### Description of the task
Show all lines from the data that include the word "agent".

### Information supplied

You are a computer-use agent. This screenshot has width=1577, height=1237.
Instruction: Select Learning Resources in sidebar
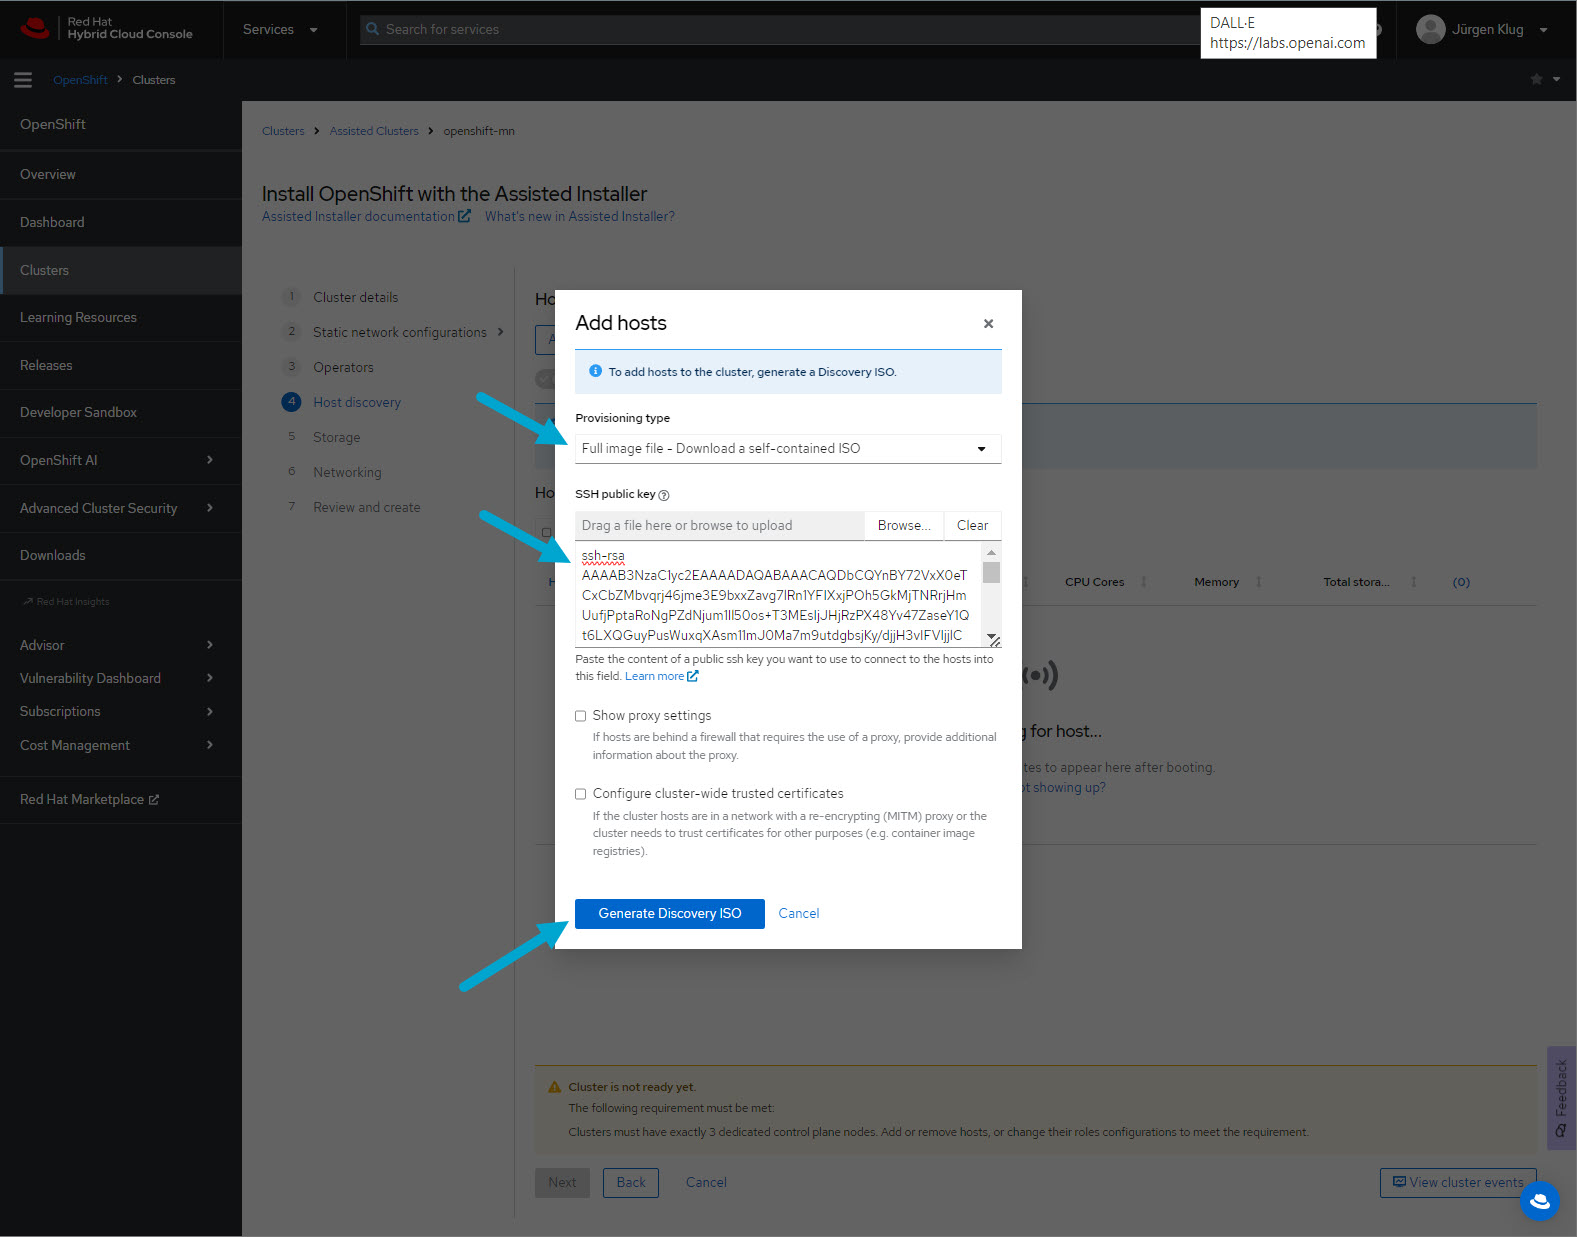click(x=78, y=317)
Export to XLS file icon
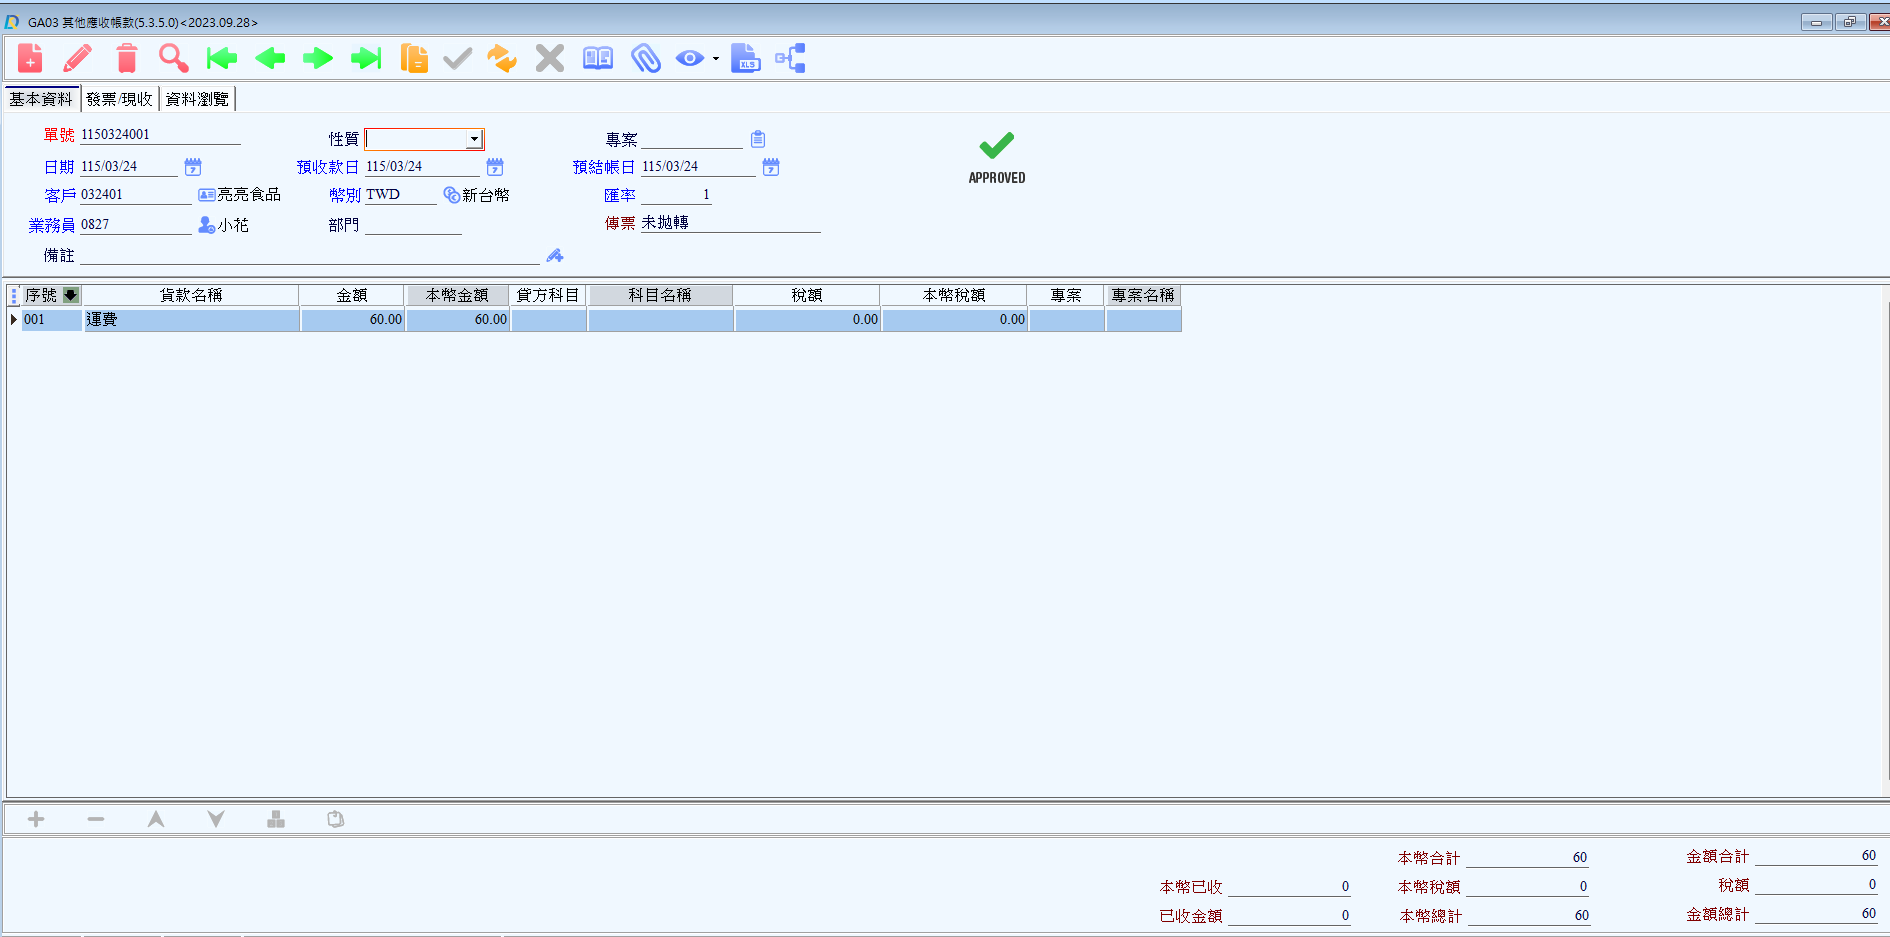 click(745, 59)
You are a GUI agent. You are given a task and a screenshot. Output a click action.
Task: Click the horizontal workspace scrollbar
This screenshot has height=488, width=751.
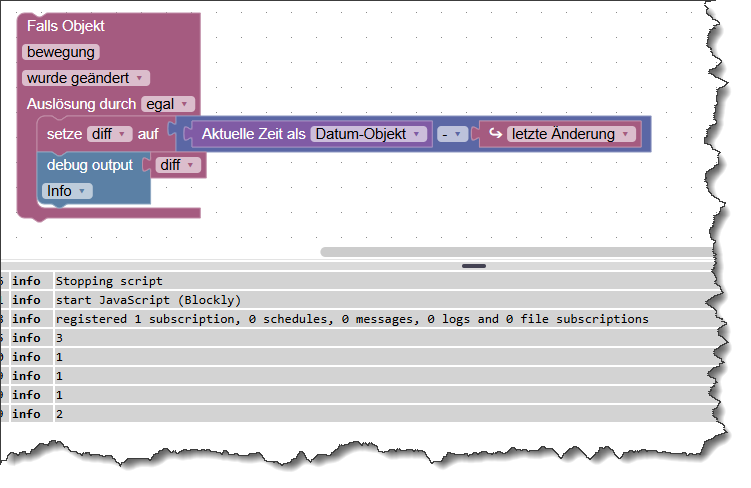point(516,252)
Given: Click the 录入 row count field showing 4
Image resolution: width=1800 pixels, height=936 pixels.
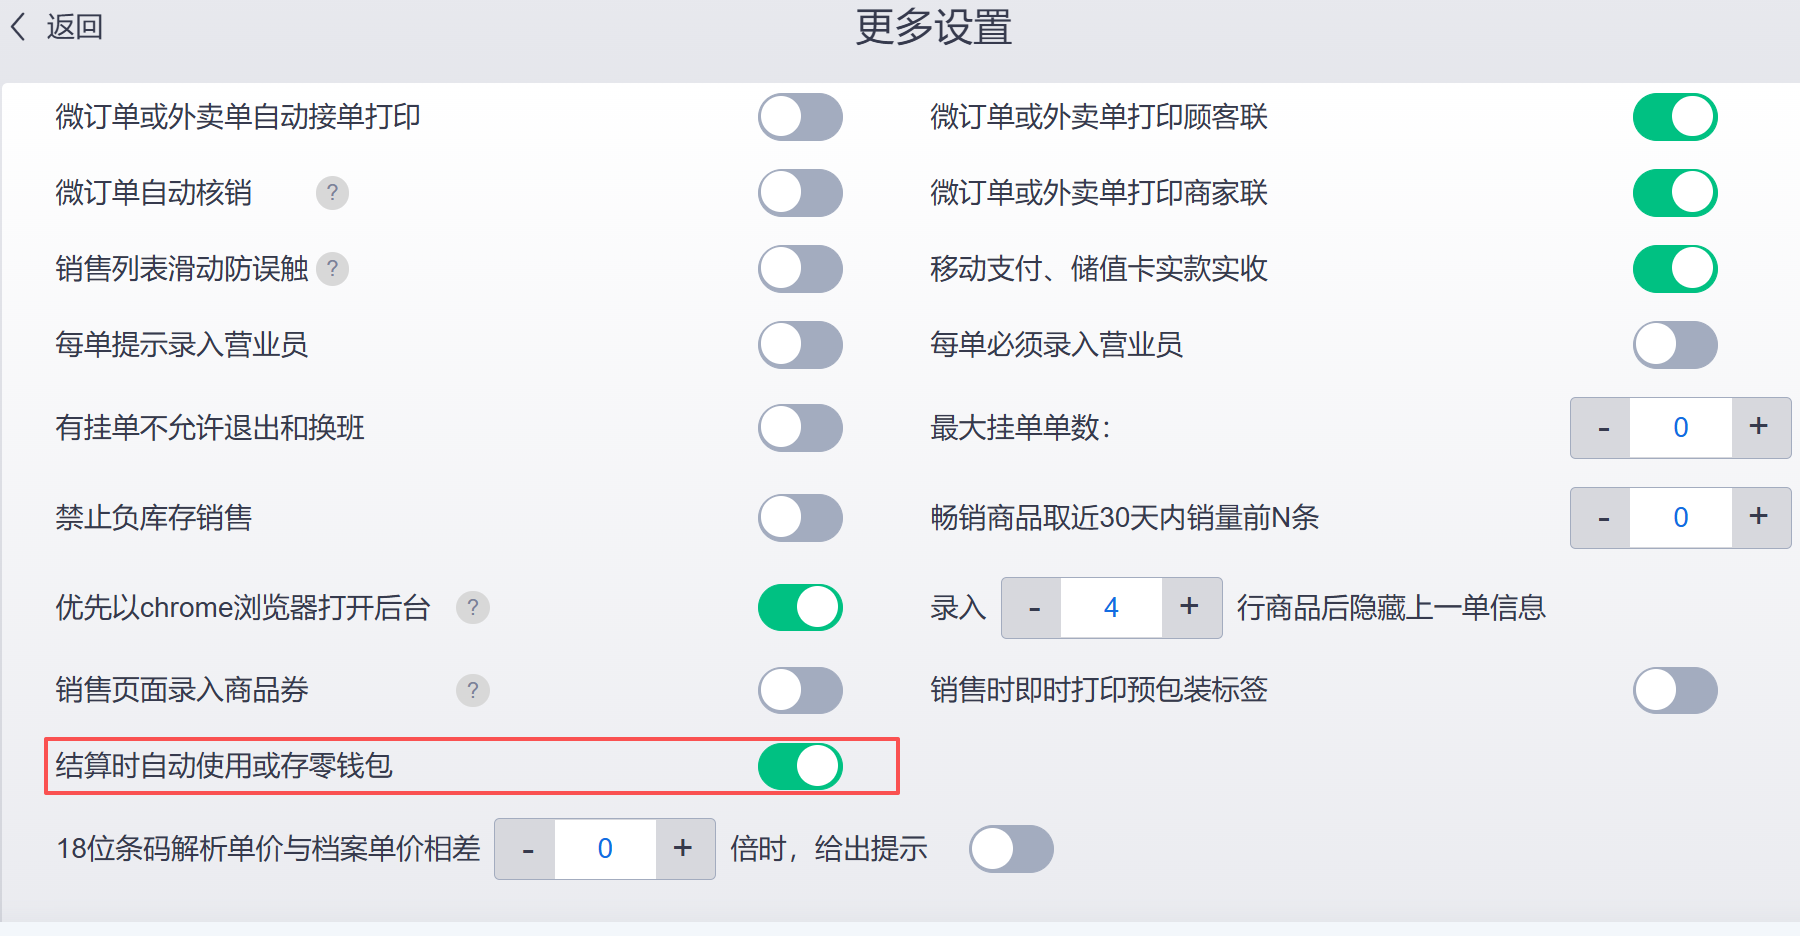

### Response box
You are a computer-use agent. This screenshot has width=1577, height=1237.
You are a GUI agent. You are given a task and a screenshot. Output a click action.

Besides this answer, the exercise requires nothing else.